=== Data listing ===

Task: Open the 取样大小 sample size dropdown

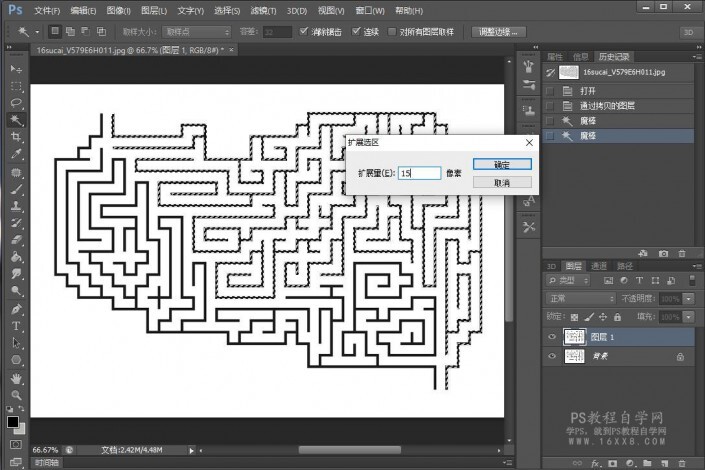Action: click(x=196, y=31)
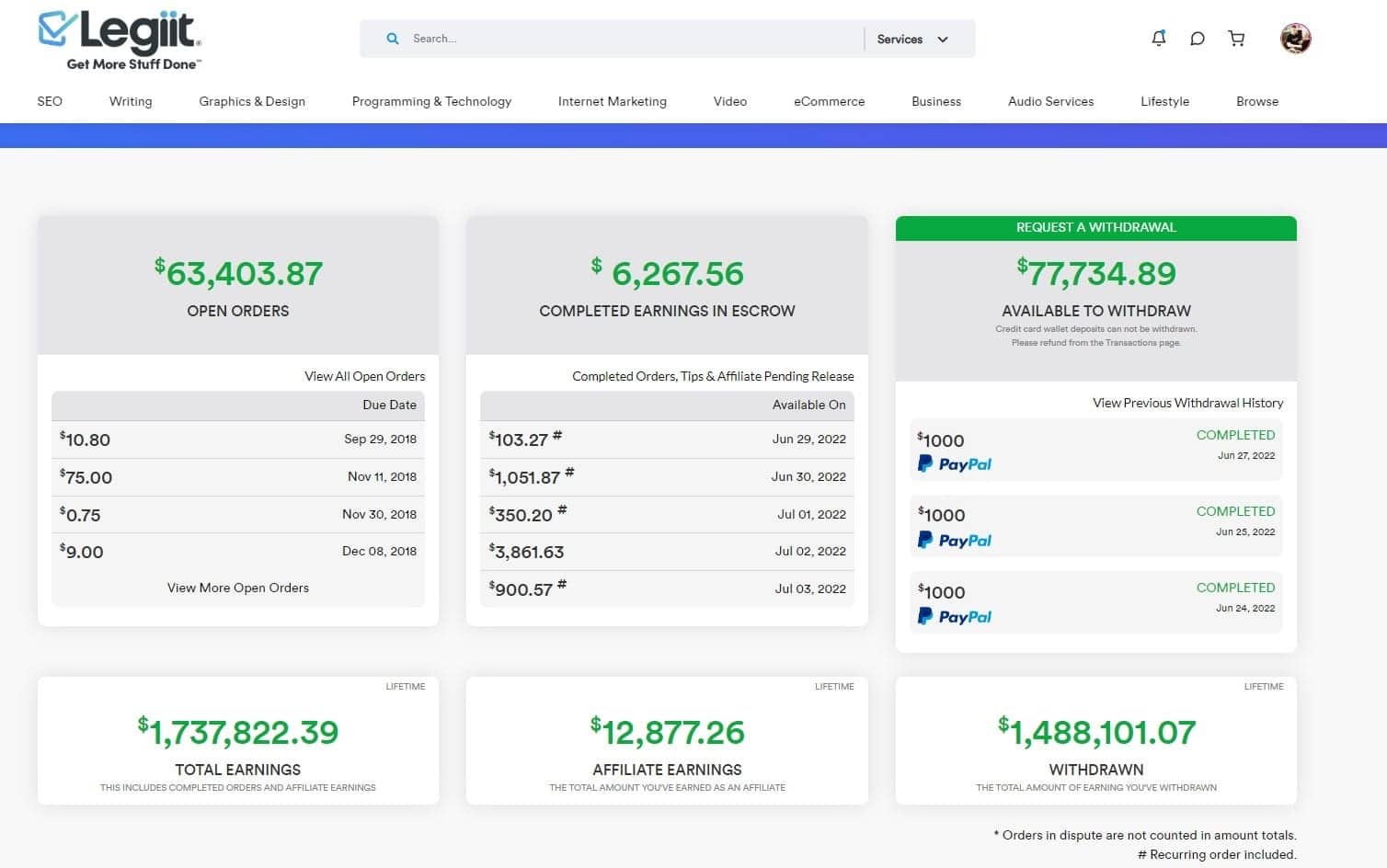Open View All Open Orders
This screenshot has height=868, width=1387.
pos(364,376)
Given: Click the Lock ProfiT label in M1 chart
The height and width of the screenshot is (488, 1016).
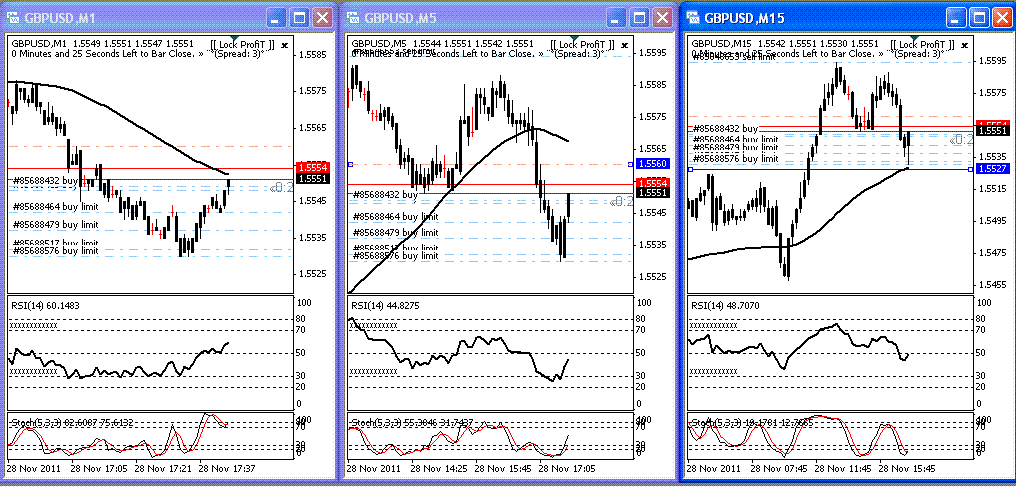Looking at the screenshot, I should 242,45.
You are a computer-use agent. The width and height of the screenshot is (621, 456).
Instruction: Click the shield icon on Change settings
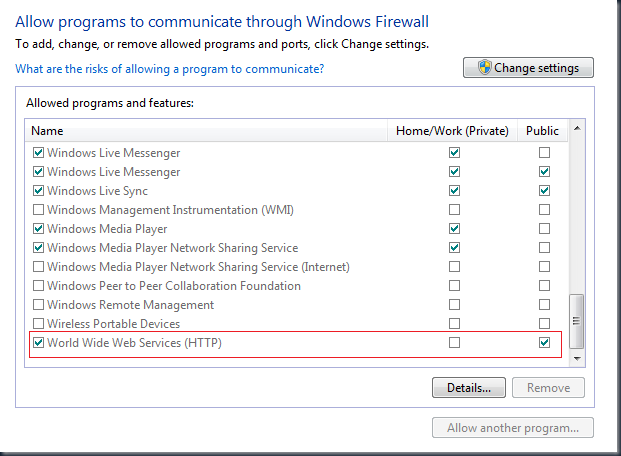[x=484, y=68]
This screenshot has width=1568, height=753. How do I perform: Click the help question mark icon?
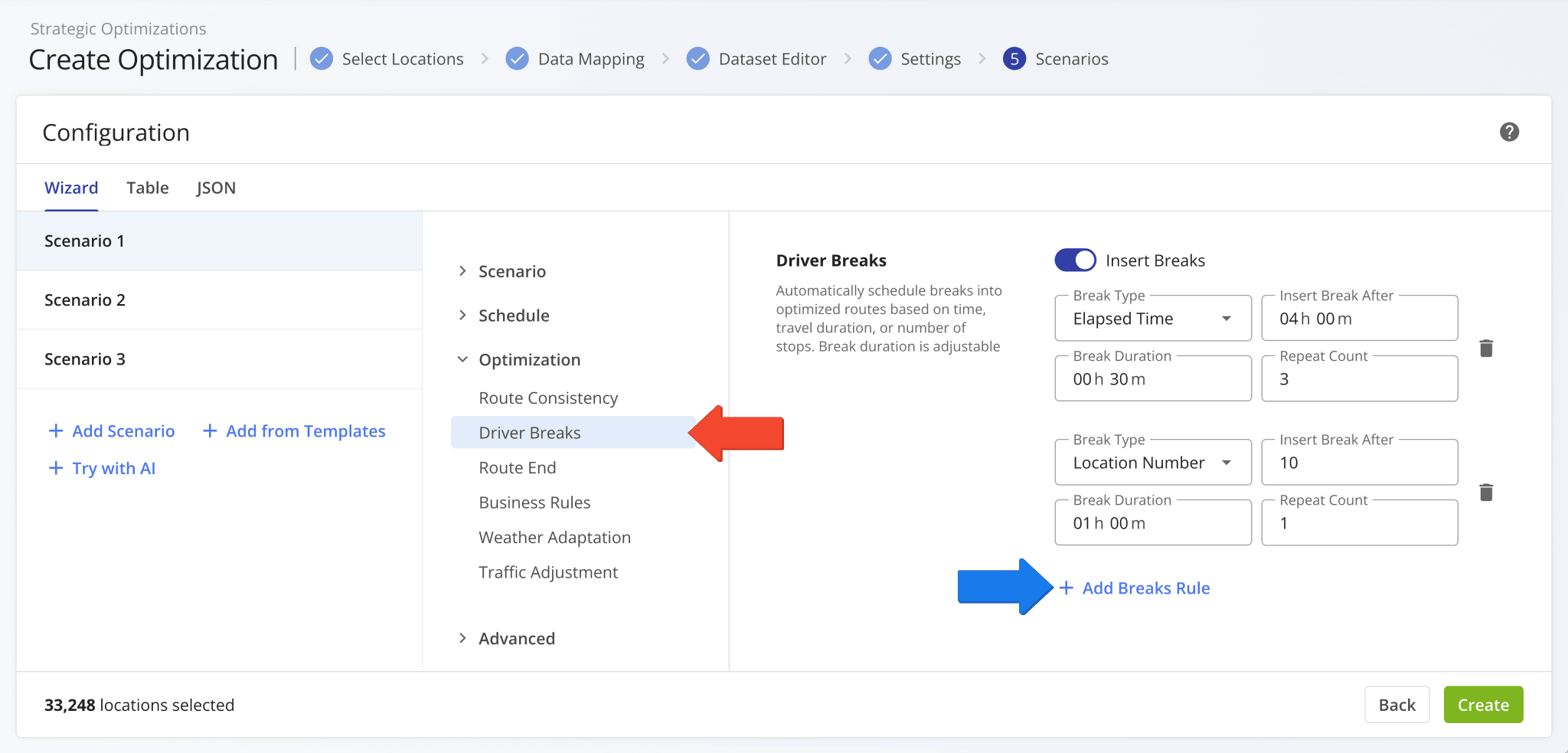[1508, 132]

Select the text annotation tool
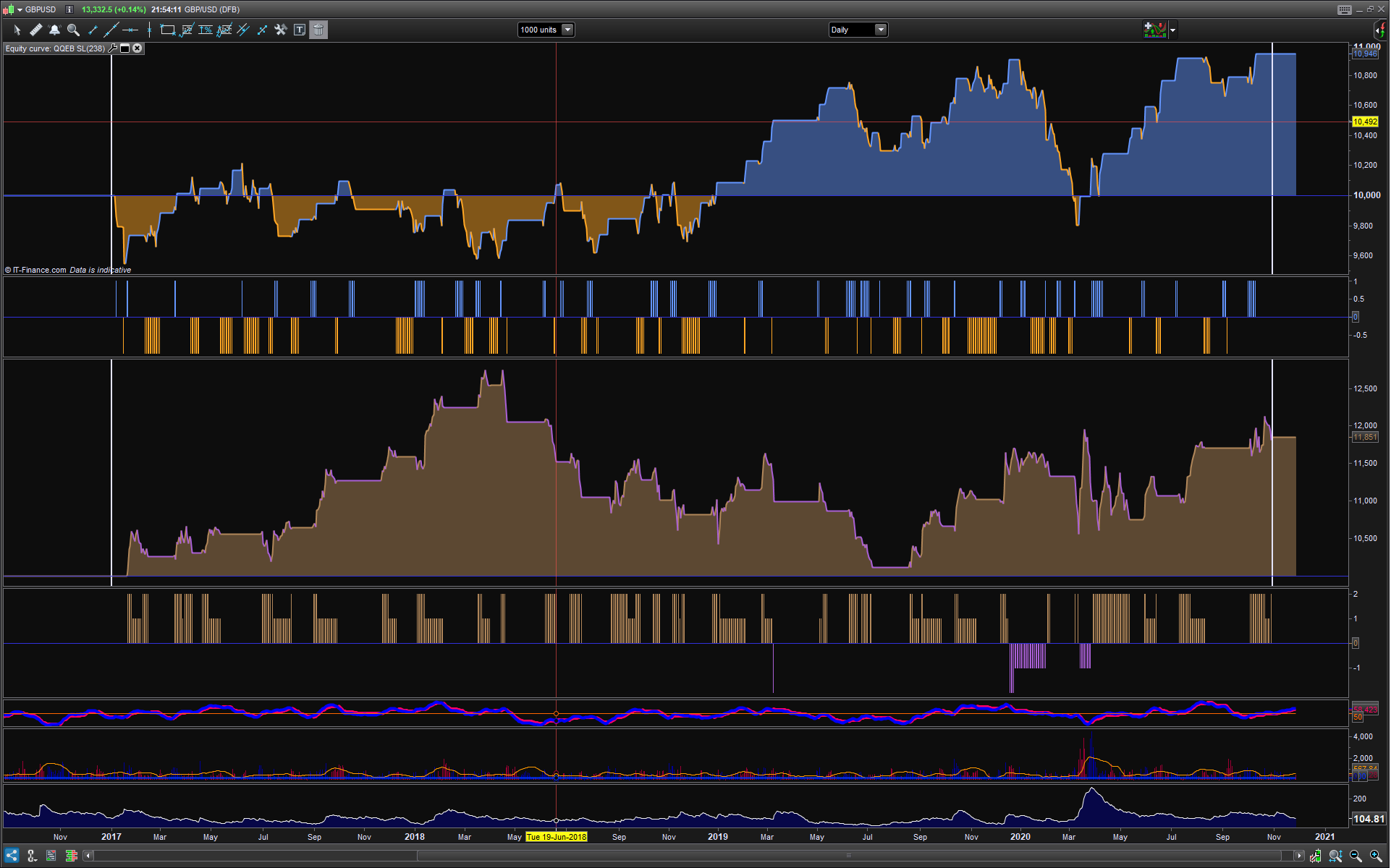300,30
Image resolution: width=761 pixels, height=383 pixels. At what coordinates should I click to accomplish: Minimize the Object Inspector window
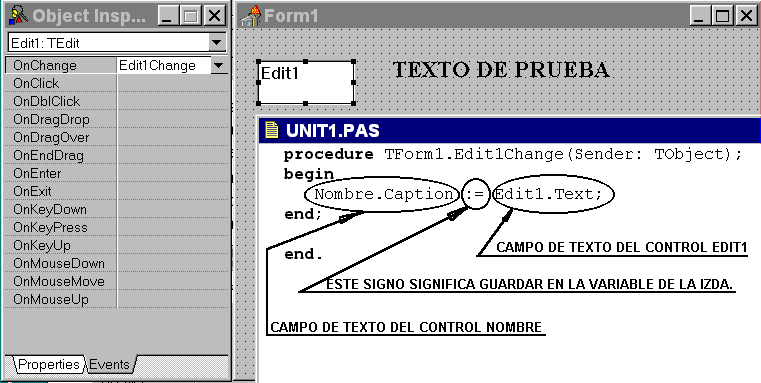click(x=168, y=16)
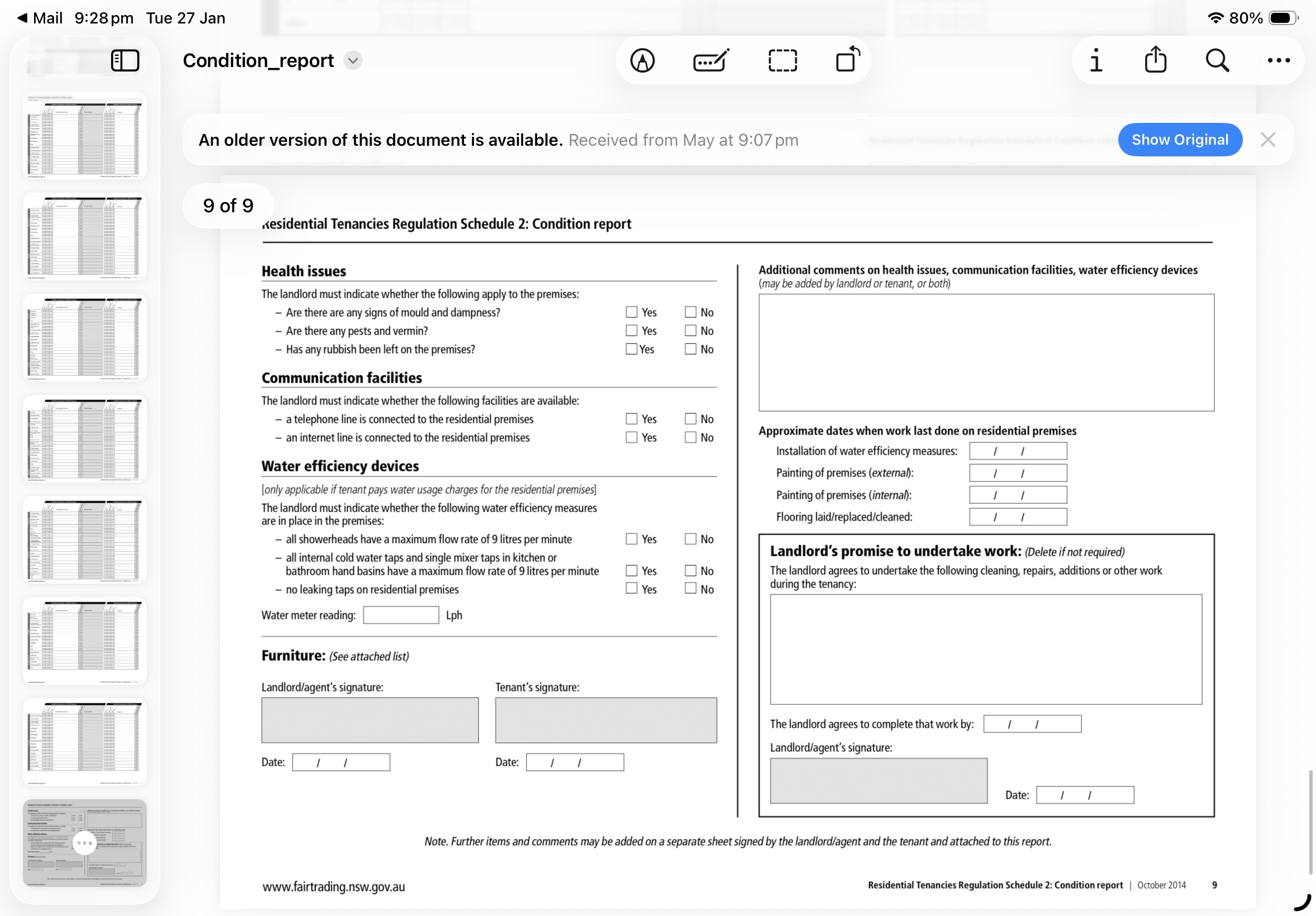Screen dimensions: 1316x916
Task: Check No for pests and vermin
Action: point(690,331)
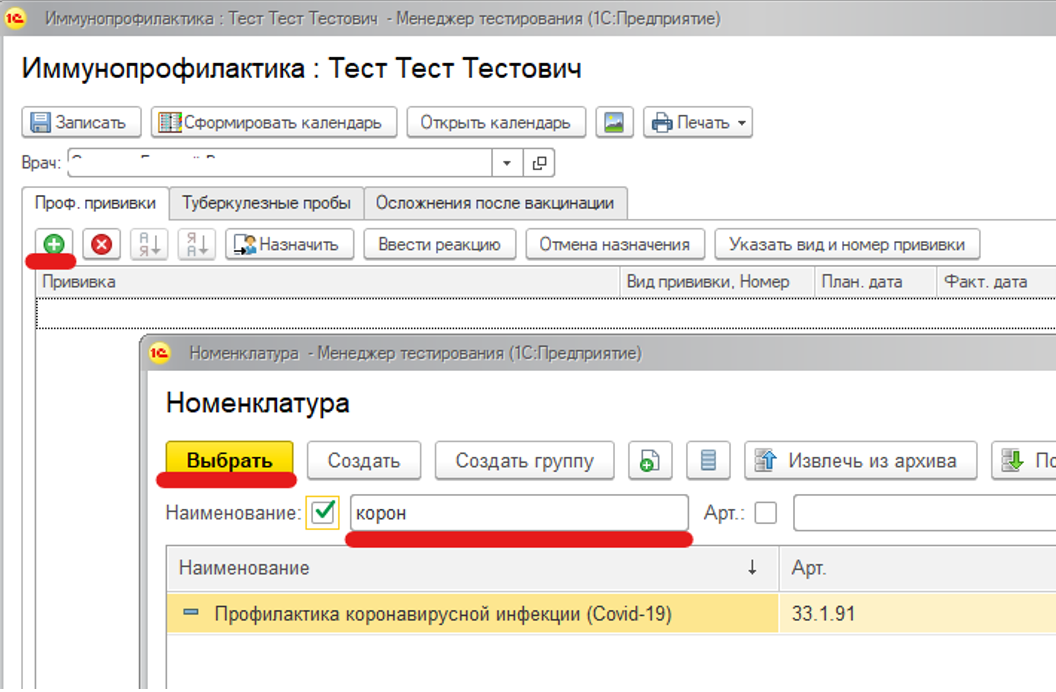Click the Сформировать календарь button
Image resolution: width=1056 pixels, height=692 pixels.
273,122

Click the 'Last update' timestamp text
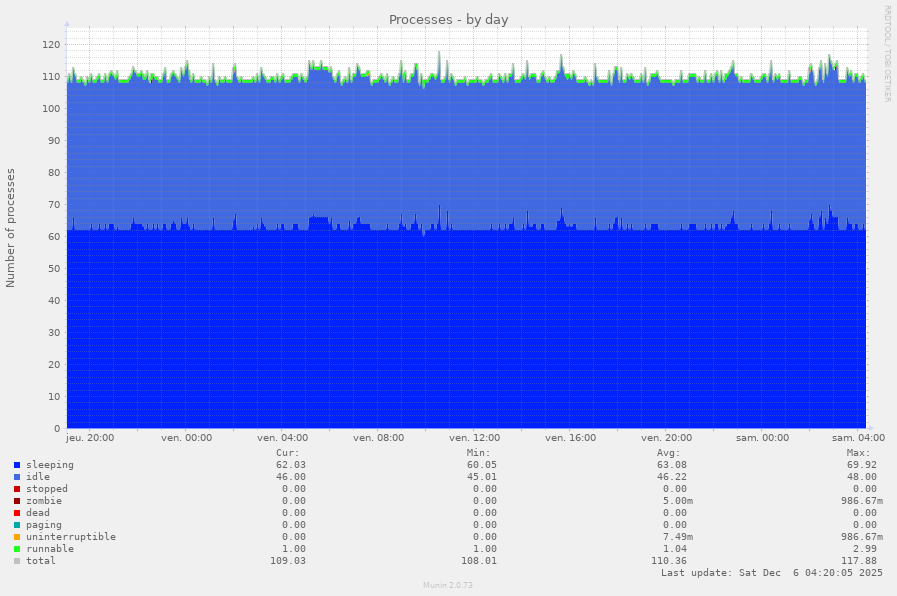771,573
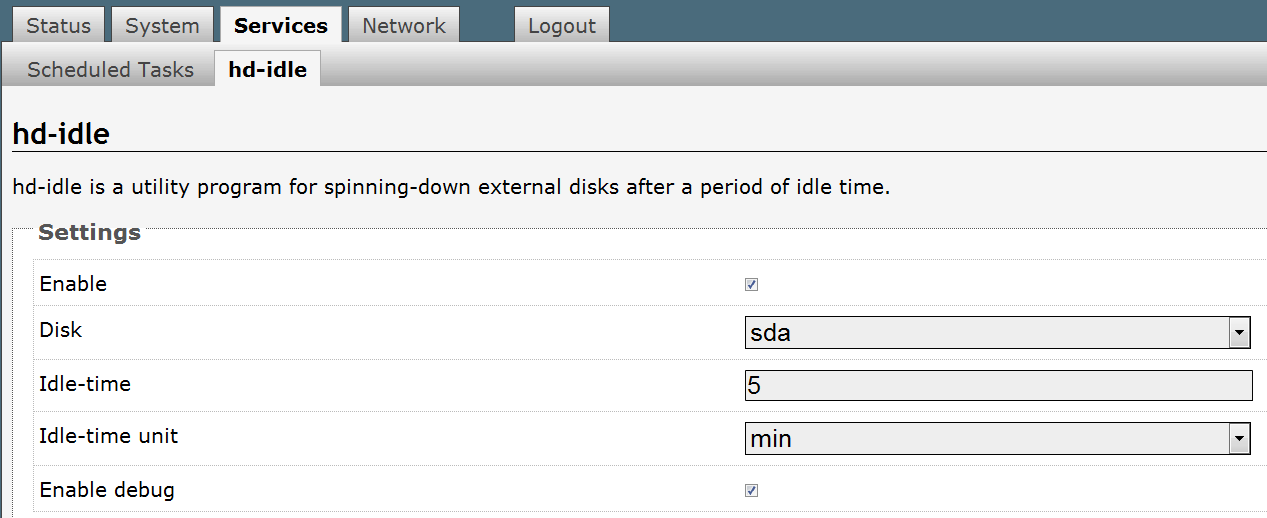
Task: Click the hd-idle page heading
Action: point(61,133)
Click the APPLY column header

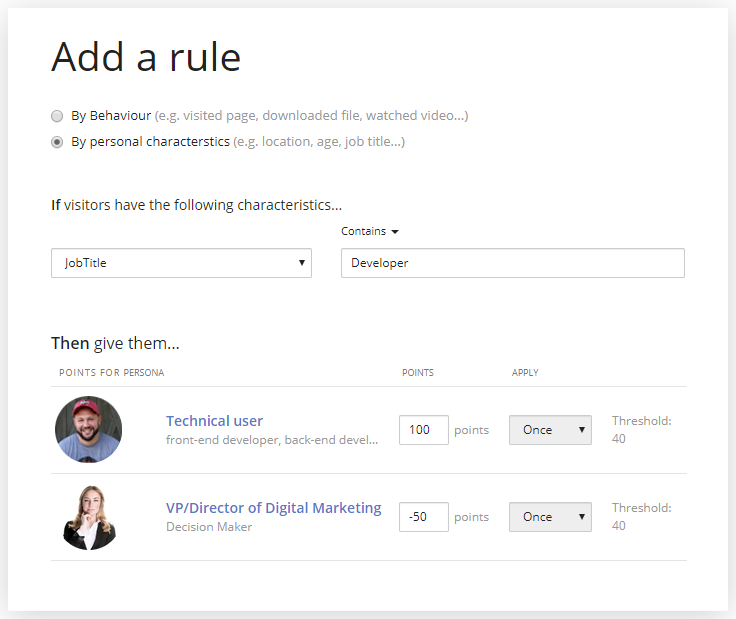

===

What you are asked to do: Reproduce the listing above, substituting "symbol" for every occurrence of "icon" and changing nothing else. Leave out the pictures.

Answer to this exercise:
Task: Open the 取样大小 sample size dropdown

Action: click(x=196, y=31)
Open View All Open Orders
This screenshot has height=868, width=1387.
pos(364,376)
Given: Click the Lock ProfiT label in M1 chart
The height and width of the screenshot is (488, 1016).
Looking at the screenshot, I should 242,45.
You are a computer-use agent. The width and height of the screenshot is (621, 456).
Instruction: Click the shield symbol on Change settings
[x=484, y=68]
This screenshot has width=1568, height=753. How do I perform: Click the help question mark symbol?
[1508, 132]

Select the text annotation tool
300,30
Image resolution: width=761 pixels, height=383 pixels. At what coordinates should I click to accomplish: Minimize the Object Inspector window
click(x=168, y=16)
Screen dimensions: 1316x916
Task: Check No for pests and vermin
Action: point(690,331)
Click the Сформировать календарь button
Image resolution: width=1056 pixels, height=692 pixels.
273,122

Click the 'Last update' timestamp text
771,573
Task: Click the hd-idle page heading
Action: point(61,133)
Click the APPLY column header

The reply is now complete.